TCG Derya (A-1590)

Class overview
- Name: Derya class
- Builders: Sefine Shipyard
- Operators: Turkish Navy
- Built: 2018–2024
- In commission: 2024–present
- Completed: 1
- Active: 1

History

Turkey
- Name: Derya
- Laid down: 2018
- Launched: October 2021
- Commissioned: 19 January 2024
- Identification: Hull number: A-1590
- Status: In active service

General characteristics
- Type: Auxiliary ship
- Displacement: 26,000 long tons (26,000 t)
- Length: 194.80 m (639 ft 1 in)
- Beam: 23.40 m (76 ft 9 in)
- Propulsion: 2 × General Electric LM2500 gas turbines, ; 2 × Diesel engines; 2 × Electric motors;
- Speed: 24 knots (44 km/h; 28 mph)
- Range: 4,500 nmi (8,300 km; 5,200 mi)
- Endurance: +30 days
- Capacity: 9,000 long tons (9,100 t) F-76 fuel; 1,000 long tons (1,000 t) F-44 fuel; 800 long tons (810 t) fresh water; 48 containers;
- Complement: 326
- Sensors & processing systems: Aselsan MAR-D 3D Surveillance radar,; Havelsan ADVENT naval combat management system;
- Armor: 2 × Aselsan GOKDENIZ 35 mm Close-in weapon system (CIWS); 2 × 25 mm Aselsan STOP remote weapon stations;
- Aircraft carried: 3 × Helicopters
- Aviation facilities: Helipad, hangar

= TCG Derya (A-1590) =

Turkish Navy auxiliary ship

TCG Derya (A-1590) is a Turkish fast combat support auxiliary ship of type replenishment oiler of the Turkish Naval Forces, commissioned in January 2024.

== History ==
In 2016, the Defence Industry Agency (SSB) of the Ministry of National Defense launched a project for the building of an auxiliary ship to meet the needs of the Turkish Naval Forces.
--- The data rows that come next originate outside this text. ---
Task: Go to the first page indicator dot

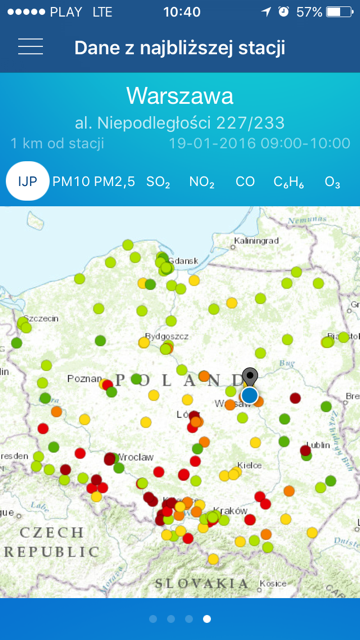Action: (153, 619)
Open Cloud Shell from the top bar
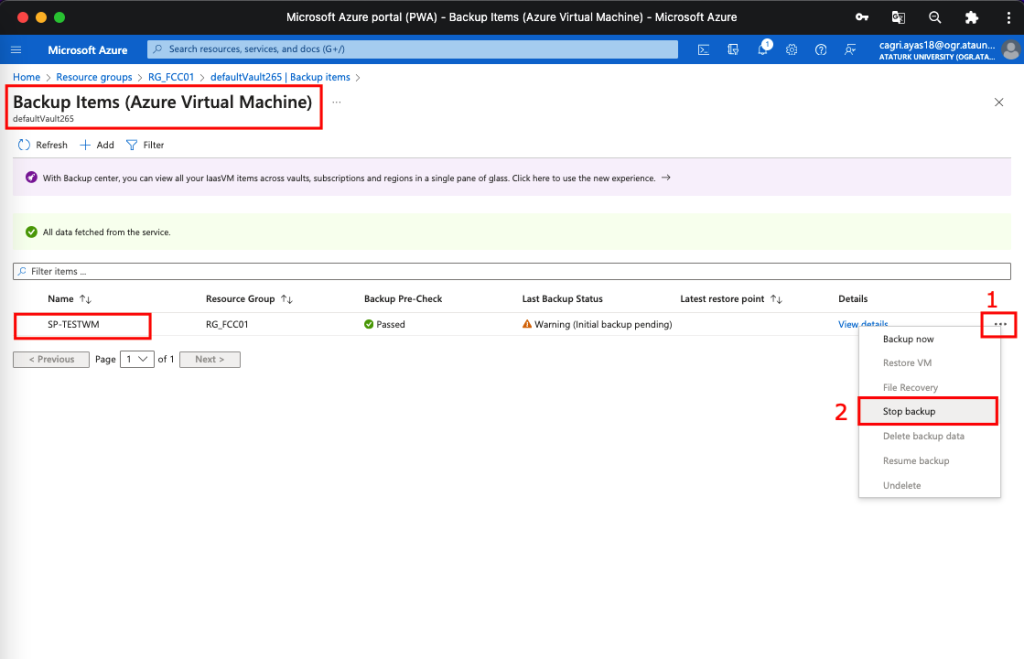Image resolution: width=1024 pixels, height=659 pixels. (704, 50)
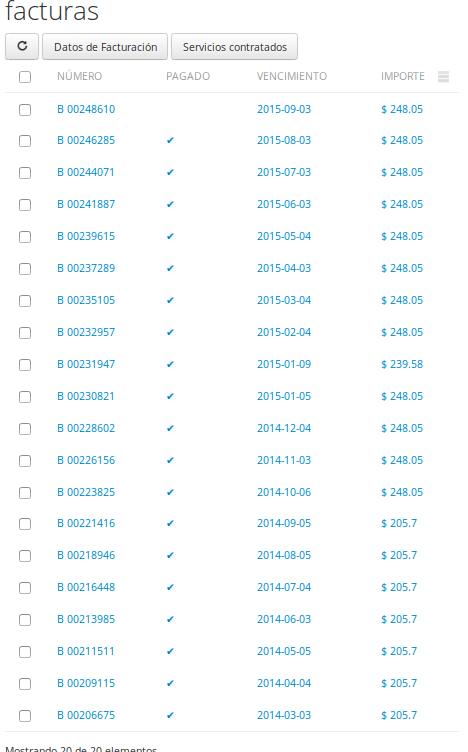
Task: Open the column options menu icon
Action: (x=444, y=77)
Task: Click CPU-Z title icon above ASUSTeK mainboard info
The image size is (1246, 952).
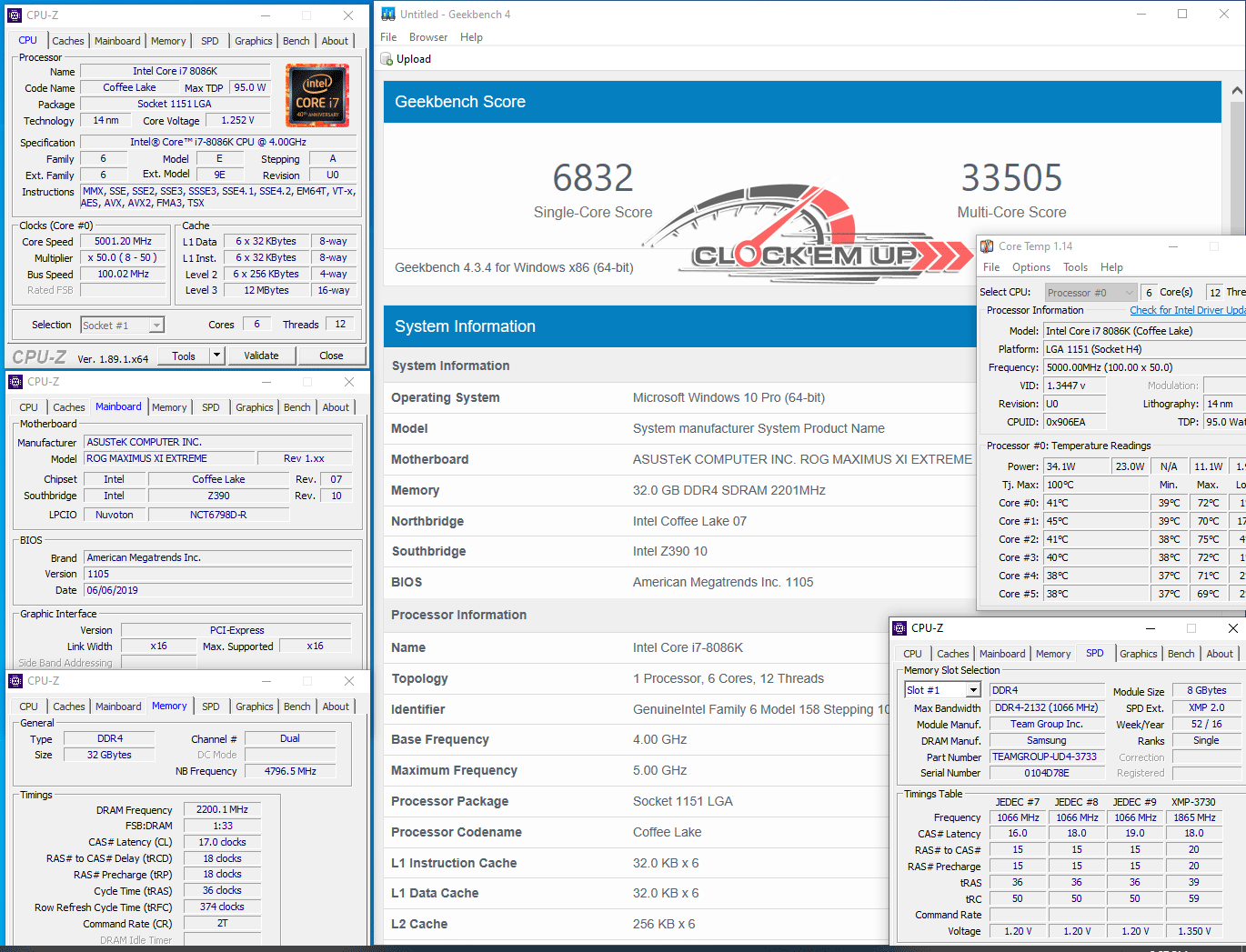Action: (x=15, y=382)
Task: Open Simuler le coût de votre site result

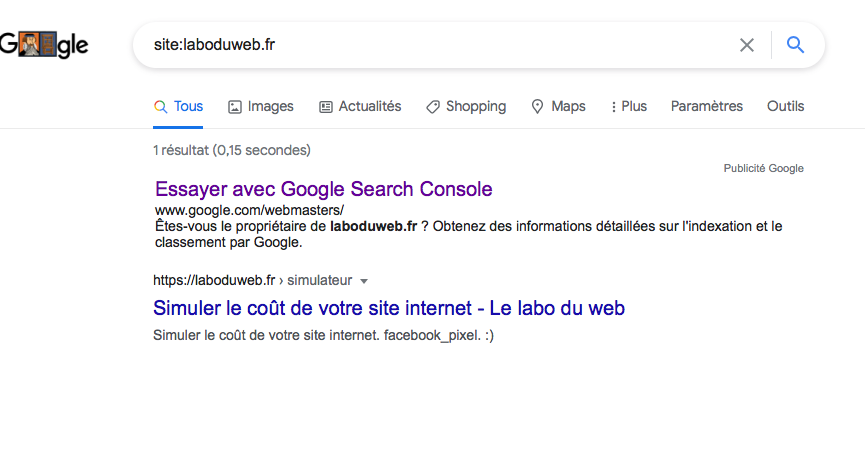Action: pos(389,308)
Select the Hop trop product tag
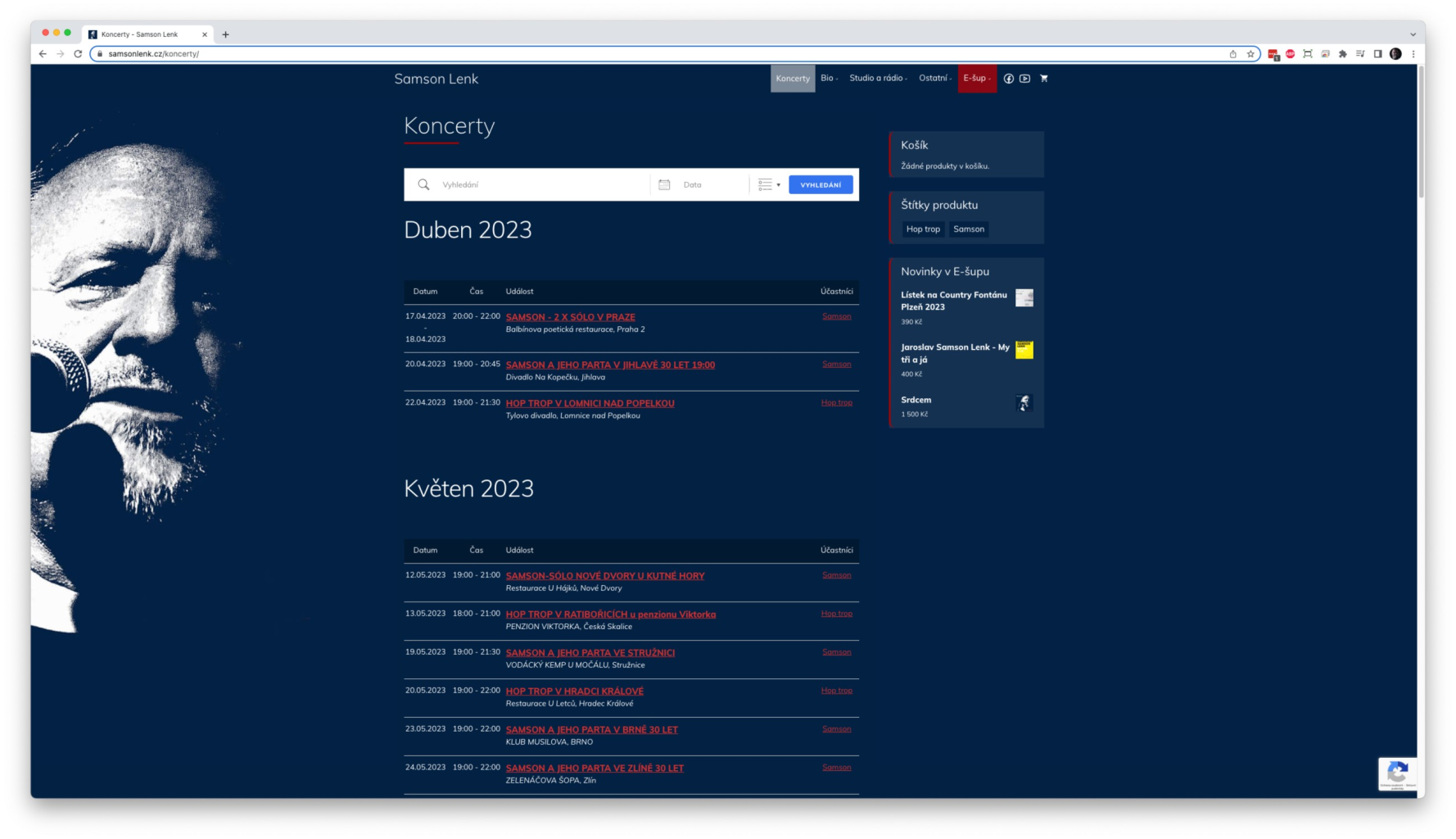The image size is (1456, 839). (923, 229)
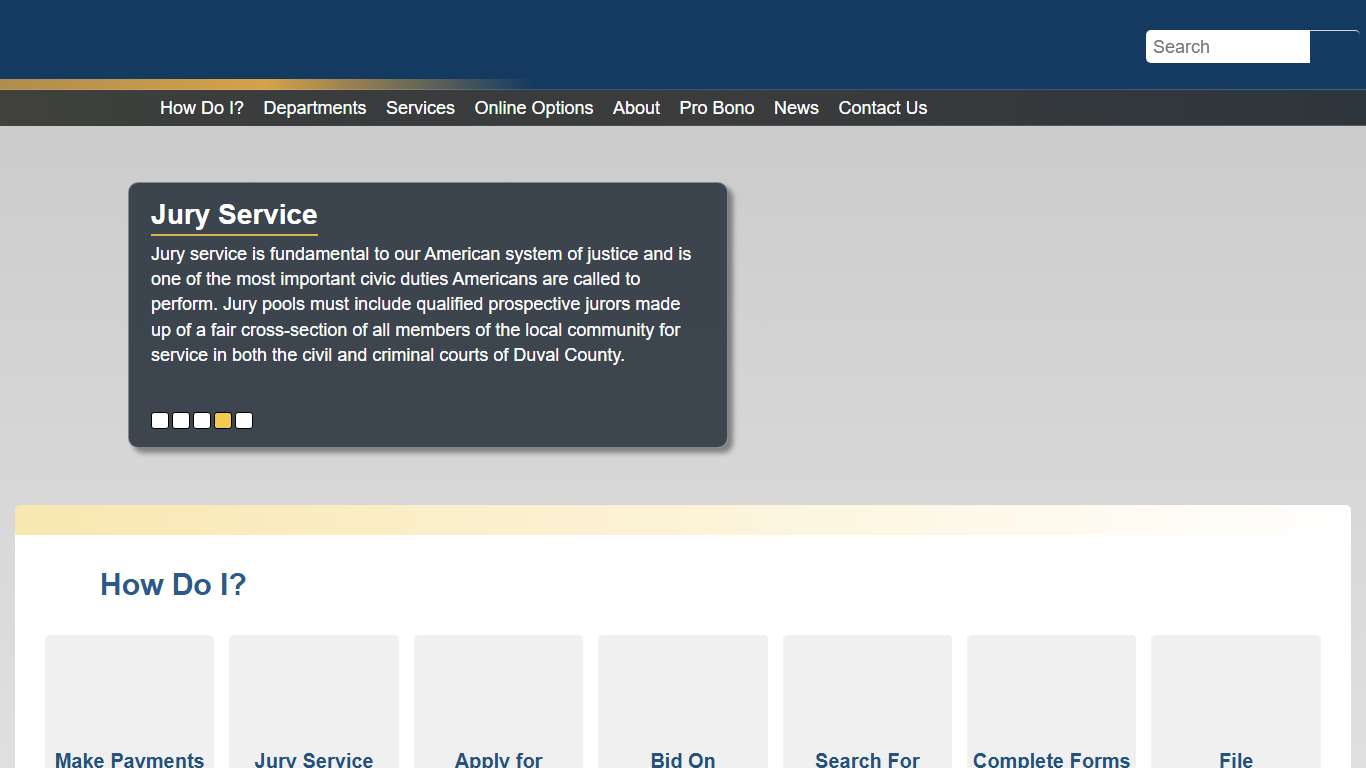Screen dimensions: 1366x768
Task: Click the highlighted yellow slide indicator
Action: pyautogui.click(x=223, y=421)
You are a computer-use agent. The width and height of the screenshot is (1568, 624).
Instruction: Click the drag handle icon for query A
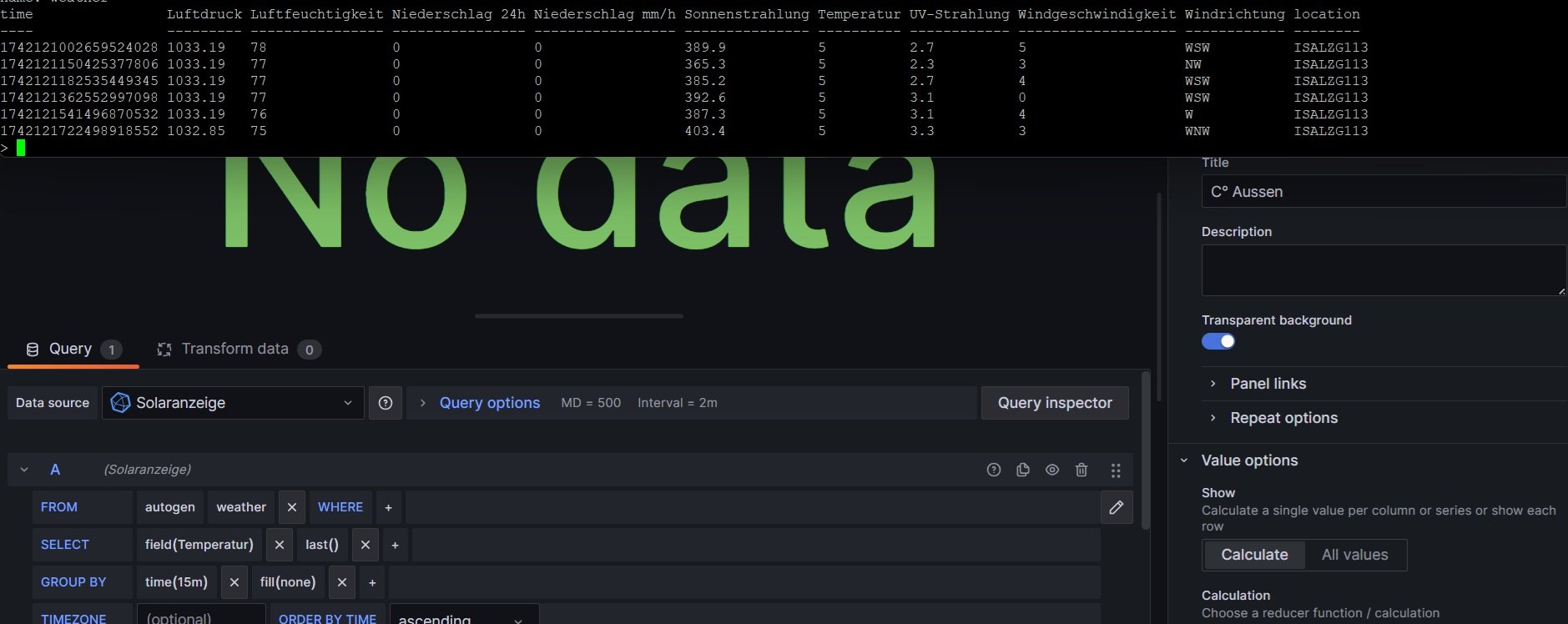tap(1116, 471)
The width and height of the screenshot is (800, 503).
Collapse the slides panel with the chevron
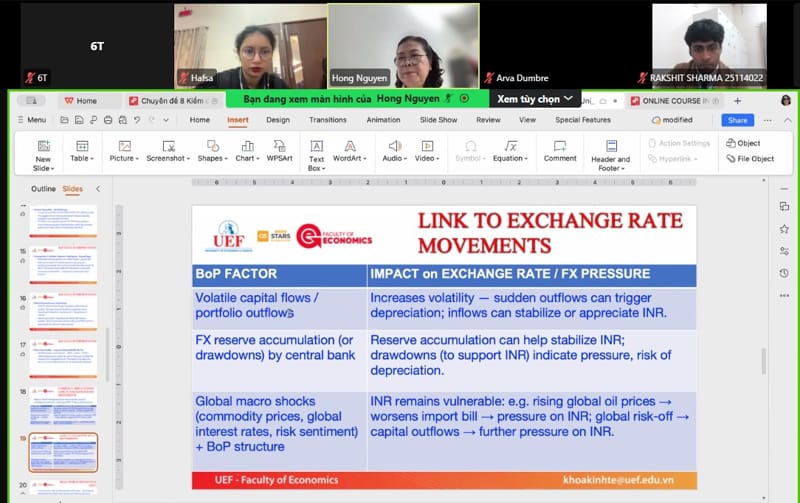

The vessel is to provide oil, water, provisions, spare parts, medical supplies, ammunition, etc. to multiple ships at the same time during operations in the high seas and transoceanic waters. It was planned that the ship would serve also as a command and control ship in wartime with its effective combat management capacity.

A contract was signed between the SSB and Sefine Shipyard on 10 July 2018. For the building of the ship, 58 months were planned. State-owned defense companies Aselsan and Havelsan were subcontractors of the shipyard. A domestic contribution rate of 77% was targeted in the project.

In later years, the technical characteristics of the ship were extended, and the initially planned armament changed to more contemporary weapons. The ship was launched from the Sefine Shipyard in Altınova, Yalova Province in October 2021. After successfully completing acceptance tests, she entered service in a ceremony on 19 January 2024, named TCG Derya and with hull number A-1590. She is the second auxiliary ship with the same name following TCG Derya (A-576), ex USS Piedmont (AD–17), which served between 1982 and 1994 in the Turkish Navy.

== Characteristics ==
Derya provides replenishment at sea for solid, liquid materials and ammunition. She can be used in intelligence gathering, search and rescue and humanitarian evacuation operations as well as natural disaster relief tasks.

The ship is 194.80 m long and has a beam of 23.40 m and a displacement tonnage 26000 LT. She has a maximum speed of 24 knot, an operation range of 4500 nmi with more than 30 days of endurance at sea. The ship's refuel capacities are 9000 LT for F-76 fuel, 1000 LT for F-44 fuel and 800 LT for fresh water. She can carry 48 containers. The vessel is powered by two General Electric LM2500 gas turbines, two diesel engines and two electric motors. She is equipped with Aselsan MAR-D surveillance radar, Havelsan ADVENT naval combat management system. The total number of the ship's crew is 326. The vessel is armed with one Aselsan GOKDENIZ 35 mm close-in weapon system (CIWS) at the bow and one at the stem, two 25 mm Aselsan STOP remote weapon stations. She carries three helicopters, one on the helipad and two in the hangar.